Expensive Rehab Stays... Again and Again. Time to Hit Rock-Bottom?
I love my wife and I understand how she loves her sister and if I thought it was going to help take away some of the pain in this family by getting that hopeless case better then I would do it in a heartbeat, but we don’t have so much money that I can afford to throw away good money after bad every time she gets it in her head that she needs a little break from her partying ways.
How can I know that there is any chance it’s going to work this time. As far as I can tell, every time this happens its my wife and my mother in law that get together and convince her to get clean and help her with getting into some sort of program…little interventions. It’s never her on her own that says, “OK, I am ready and I going to really do it this time.”
Doesn’t she need to hit her own rock bottom before she can decide…on her own…to get better once and for all. And until she does isn’t all this time and money and effort just a huge waste of time?
Thank you for your time
Dr. David Sack Says...
Your wife’s sister may be eligible for county or federally funded drug treatment. Most people don’t realize that more than 80% of drug and alcohol treatment in the US is paid for by government funds. Treatment is provided by licensed or certified residential and outpatient programs and while the facilities will not be glamorous, she would likely get responsible care. There are a few things to know about these programs before getting started. First you have to be financially eligible. This often means little or no income or property. As the budget crises have worsened as a result of the recession, funding for many of these programs has been cut back, and criteria have become more stringent. Second, there is often a waiting list and it can take weeks to months to be admitted. Finally, these programs are typically best suited to individuals whose drug or alcohol problems are not complicated by other psychiatric diagnoses since it many cases they may not have a psychiatrist available to consult with clients.

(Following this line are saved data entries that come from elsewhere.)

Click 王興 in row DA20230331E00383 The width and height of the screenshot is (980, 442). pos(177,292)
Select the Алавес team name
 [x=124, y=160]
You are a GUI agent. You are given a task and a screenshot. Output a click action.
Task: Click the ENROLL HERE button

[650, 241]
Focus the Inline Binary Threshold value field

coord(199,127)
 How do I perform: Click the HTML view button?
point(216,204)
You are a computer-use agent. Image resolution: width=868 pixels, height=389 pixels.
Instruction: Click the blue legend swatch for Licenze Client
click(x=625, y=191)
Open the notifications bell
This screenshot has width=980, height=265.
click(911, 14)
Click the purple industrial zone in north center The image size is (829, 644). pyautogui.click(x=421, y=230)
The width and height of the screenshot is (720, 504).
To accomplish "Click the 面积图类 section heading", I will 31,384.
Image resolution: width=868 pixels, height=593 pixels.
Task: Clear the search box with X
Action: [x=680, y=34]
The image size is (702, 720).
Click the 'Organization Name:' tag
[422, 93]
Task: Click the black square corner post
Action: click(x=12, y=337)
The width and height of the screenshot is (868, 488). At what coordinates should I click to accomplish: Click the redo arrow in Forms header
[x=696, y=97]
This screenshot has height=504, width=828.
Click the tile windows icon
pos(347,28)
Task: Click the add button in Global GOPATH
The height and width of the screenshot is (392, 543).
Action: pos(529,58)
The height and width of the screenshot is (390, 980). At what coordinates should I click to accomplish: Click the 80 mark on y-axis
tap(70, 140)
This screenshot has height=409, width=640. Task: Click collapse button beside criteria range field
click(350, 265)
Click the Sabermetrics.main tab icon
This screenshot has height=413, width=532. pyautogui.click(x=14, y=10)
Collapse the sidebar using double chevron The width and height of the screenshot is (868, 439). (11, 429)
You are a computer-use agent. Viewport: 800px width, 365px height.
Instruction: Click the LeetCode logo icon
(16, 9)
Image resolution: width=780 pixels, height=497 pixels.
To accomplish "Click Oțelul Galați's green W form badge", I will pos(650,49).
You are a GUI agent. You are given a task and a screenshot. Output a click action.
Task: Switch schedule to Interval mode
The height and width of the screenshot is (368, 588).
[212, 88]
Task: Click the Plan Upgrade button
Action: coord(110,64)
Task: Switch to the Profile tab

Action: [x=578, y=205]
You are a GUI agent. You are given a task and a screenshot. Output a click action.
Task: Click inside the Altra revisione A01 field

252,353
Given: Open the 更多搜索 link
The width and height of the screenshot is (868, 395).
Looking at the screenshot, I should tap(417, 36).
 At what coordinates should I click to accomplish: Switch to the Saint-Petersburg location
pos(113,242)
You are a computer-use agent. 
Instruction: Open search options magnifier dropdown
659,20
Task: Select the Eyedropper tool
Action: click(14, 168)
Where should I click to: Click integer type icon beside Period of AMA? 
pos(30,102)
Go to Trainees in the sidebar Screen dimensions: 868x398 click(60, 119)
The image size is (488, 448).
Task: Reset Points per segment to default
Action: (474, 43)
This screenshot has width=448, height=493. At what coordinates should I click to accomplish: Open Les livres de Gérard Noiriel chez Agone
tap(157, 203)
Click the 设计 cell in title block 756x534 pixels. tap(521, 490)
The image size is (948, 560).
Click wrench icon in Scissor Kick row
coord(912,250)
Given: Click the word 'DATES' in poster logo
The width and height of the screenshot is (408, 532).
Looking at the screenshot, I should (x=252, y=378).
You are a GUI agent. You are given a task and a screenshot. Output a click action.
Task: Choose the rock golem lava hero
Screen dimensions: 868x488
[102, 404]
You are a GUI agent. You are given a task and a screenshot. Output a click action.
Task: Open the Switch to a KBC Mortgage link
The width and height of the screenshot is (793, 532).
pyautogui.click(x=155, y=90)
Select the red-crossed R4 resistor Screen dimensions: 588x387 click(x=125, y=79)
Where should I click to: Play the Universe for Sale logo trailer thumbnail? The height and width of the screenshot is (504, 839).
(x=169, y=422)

There is considerable data that shows that many people who do not achieve stable abstinence after one treatment episode are successful later on. There may be several reasons for this. When they enter treatment again they may be at different juncture in their lives and may have suffered more losses from the substance misuse (fired from work, left by spouse, homelessness). Second, the treatment approaches may differ. Someone who did not benefit from Cognitive Behavioral Therapy may do well with Motivational Interviewing instead. People with co-occurring problems such as Post-Traumatic Stress Disorder, Major Depressive Disorder, Bipolar Disorder or anxiety disorders, will have much better outcomes when these other conditions are treated. For example, clients with Major Depression at the end of rehab are 4-12 times more likely to relapse in the next year than those who are not depressed. Remember that there are many major diseases that require continued treatment - not just one hospitalization, and it is now well accepted that addiction is a disease.
The fact her mother convinces her to go is not unusual - no one wakes up in the morning after a binge and tells themselves that today would be a good day to quit. It is very rare for people to seek treatment on their own without external pressures and there is considerable evidence that when people are coerced into treatment (as in court ordered) they do just as well as those who ostensibly chose treatment for themselves.
In order for your sister-in-law to succeed in treatment, she needs to come to belief that her life would be better (happier, more fulfilling, more meaningful) without drugs than with them. This realization usually comes after someone has been in treatment, not before.
The problem of waiting for someone to ‘hit bottom’ is that you can only know what their bottom was after the fact, and never before. It doesn’t make getting additional treatment a waste of time, but that doesn’t mean that you and your wife should continue to carry the responsibility for her. I am sure both your wife and mother-in-law are desperately afraid that that her sister will die on the streets of an overdose, assault or suicide attempt and these fears are not unfounded. Suicide is the leading cause of death among individuals dependent on drugs or alcohol.
I think it may be time to conserve your resources by looking for less expensive or publicly funded programs and to use your funds to pay for ancillary services that may be needed.